The three-year CGEMS project began in 2006 with the scan of DNA samples from the PLCO study taken from 1,150 men with prostate cancer and 1,150 controls, explains co-investigator and epidemiologist Ed Giovannucci, MD, professor at HSPH and member of DF/HCC’s Prostate Cancer Program. The first scan of 550,000 SNPs was completed late last year, and the results were posted on the CGEMS Web site (http://cgems.cancer.gov/). Other researchers can look up the rank order of each of the 550,000 SNPs, or query the data by gene name, chromosome region, range of base pairs, individual SNP, or P value.
“This is a brand new way of doing science,” says Hunter. “We’re releasing our data six months before publication to try to drive the science faster. And we display the aggregate results in a flexible format, which is a huge leap forward in sharing scientific results. We encourage DF/HCC researchers to access these data to help advance their own prostate cancer work.”
While analyzing their data from the first scan, CGEMS researchers decided to take a closer look at an area around chromosome 8q24, which recent studies had suggested was associated with prostate cancer. This region rose to the top of the first scan, says Kraft, which provided proof of principle that the CGEMS association study works. What’s more, researchers discovered a new locus in the same region that had not previously been reported. The group conducted four follow-up scans of chromosome 8q24, using a total of 4,200 cases and 4,200 controls in different populations, which confirmed their findings (published online April 1 in Nature Genetics).
“We were very excited because we discovered a new genetic risk factor for prostate cancer,” says Hunter. “And because it’s in the same neighborhood as the previously discovered locus, this region looks like a ‘hot spot’ for prostate cancer.” The results of the second scan of 25,000 markers are expected in the next few months.

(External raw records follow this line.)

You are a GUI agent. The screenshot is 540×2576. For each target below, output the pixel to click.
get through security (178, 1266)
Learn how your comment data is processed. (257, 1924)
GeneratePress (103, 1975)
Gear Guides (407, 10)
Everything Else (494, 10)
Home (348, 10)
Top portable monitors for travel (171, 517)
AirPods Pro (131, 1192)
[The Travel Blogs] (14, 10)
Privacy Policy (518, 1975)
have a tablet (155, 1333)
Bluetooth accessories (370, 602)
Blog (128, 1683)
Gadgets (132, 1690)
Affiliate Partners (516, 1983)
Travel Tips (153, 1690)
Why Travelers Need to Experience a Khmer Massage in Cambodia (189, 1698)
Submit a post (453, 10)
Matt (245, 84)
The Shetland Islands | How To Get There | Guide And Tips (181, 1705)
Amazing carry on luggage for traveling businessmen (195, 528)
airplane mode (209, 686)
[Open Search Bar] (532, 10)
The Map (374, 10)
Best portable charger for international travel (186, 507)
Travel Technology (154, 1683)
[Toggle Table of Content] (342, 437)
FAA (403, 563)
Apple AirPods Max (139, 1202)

Hunting for genetic risk factors in breast cancer
Meanwhile, the breast cancer component of the project is also under way. The first scan genotyped DNA of 1,150 cases and 1,150 controls from the Nurses’ Health Study, a group that has been tracked for decades. Hunter and his team selected women who were diagnosed with invasive breast cancer and were postmenopausal at diagnosis.
“We needed to carefully select where we thought we’d have the most impact, given that pre-and postmenopausal breast cancer may have different contributors,” says co-investigator Susan Hankinson, ScD, associate professor of medicine at HMS, co-leader of the DF/HCC Cancer Epidemiology Program, and principal investigator of the Nurses’ Health Study. “We focused in one area so that we’d have better statistical power.” This approach should yield the common SNPs that are much more frequent in the general population than are the BRCA1 and BRCA2 genes. Data from the scan will be released on the CGEMS Web site in the coming weeks.

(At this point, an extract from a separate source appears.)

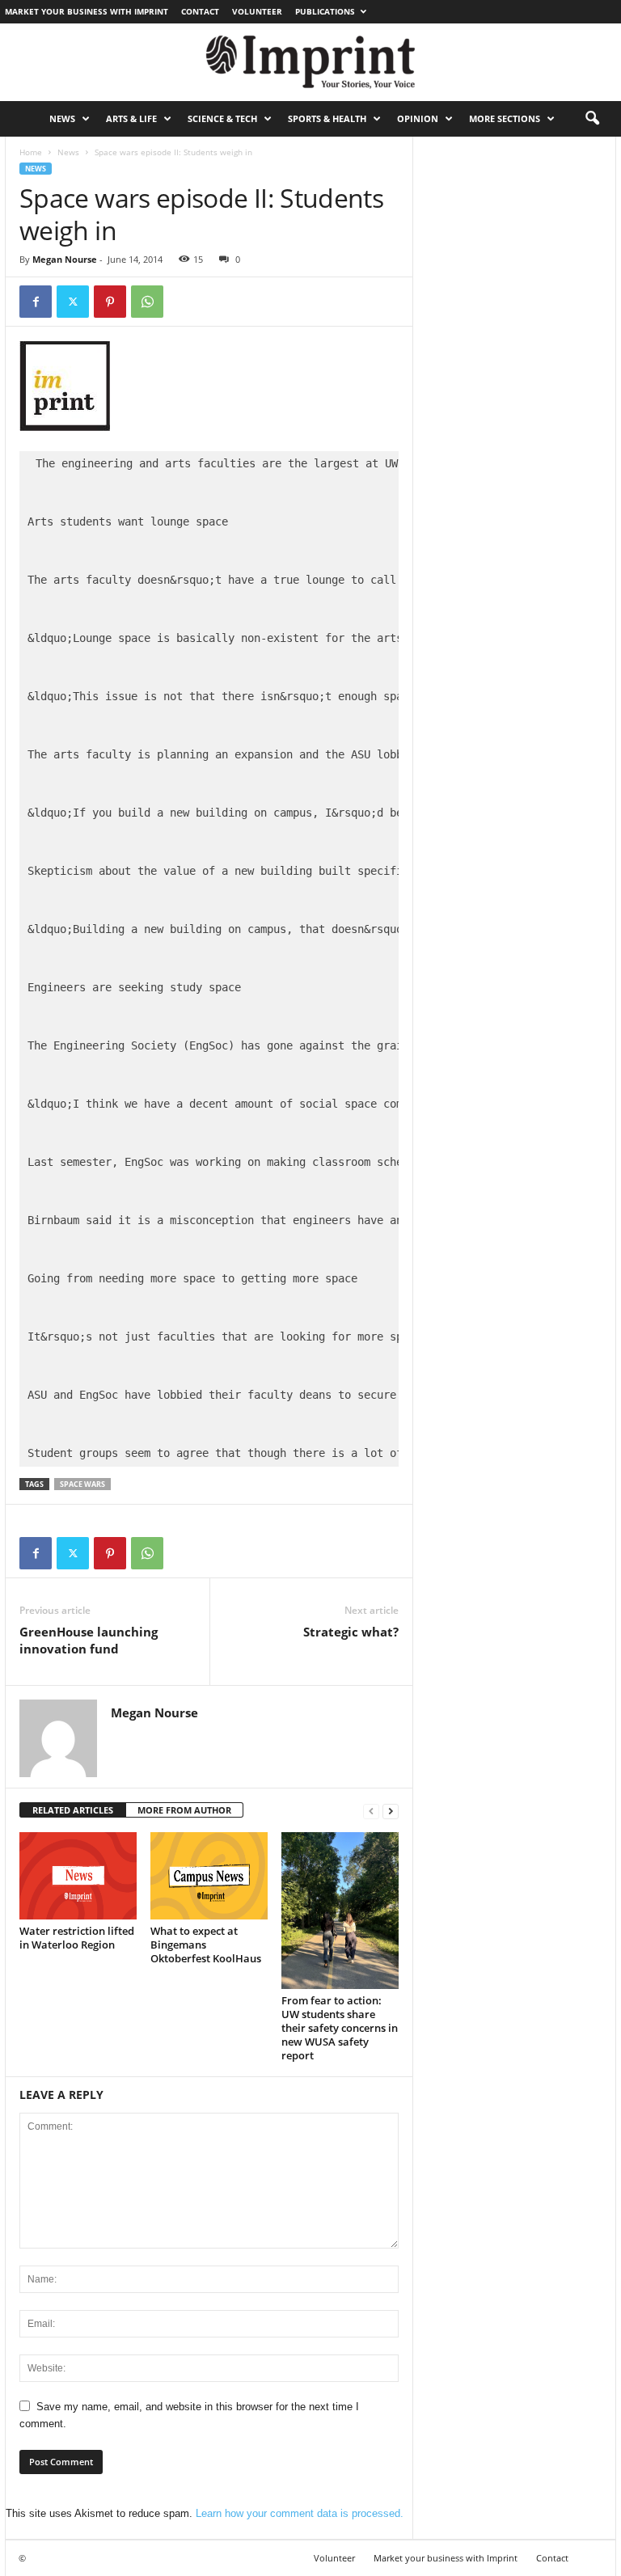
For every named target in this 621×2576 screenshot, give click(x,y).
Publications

“We’re hoping to identify new pathways that are important in breast cancer etiology,” adds Hankinson, “and that this study will spur additional collaborations with DF/HCC researchers.”
CGEMS has already spawned other projects: Rulla Tamimi, ScD, assistant professor of medicine at HMS, has proposed using SNP data from the first scan to hunt for genes that correlate with breast tissue density, a strong risk factor for breast cancer that is not well understood. Hankinson explains that CGEMS, which uses existing study populations, offers unique opportunities for related research because of the wealth of lifestyle and biomarker data readily available. “The mammographic density proposal is a good example of other projects that will emerge from CGEMS.”
An association study at this scale – involving tens of thousands of patients – would not have been possible a few years ago, nor would scientific findings have become public so quickly. “Discoveries are going to tumble out over the next two years,” says Hunter, “and it’s because of the genome project, the HapMap, and the magic of these new technologies.”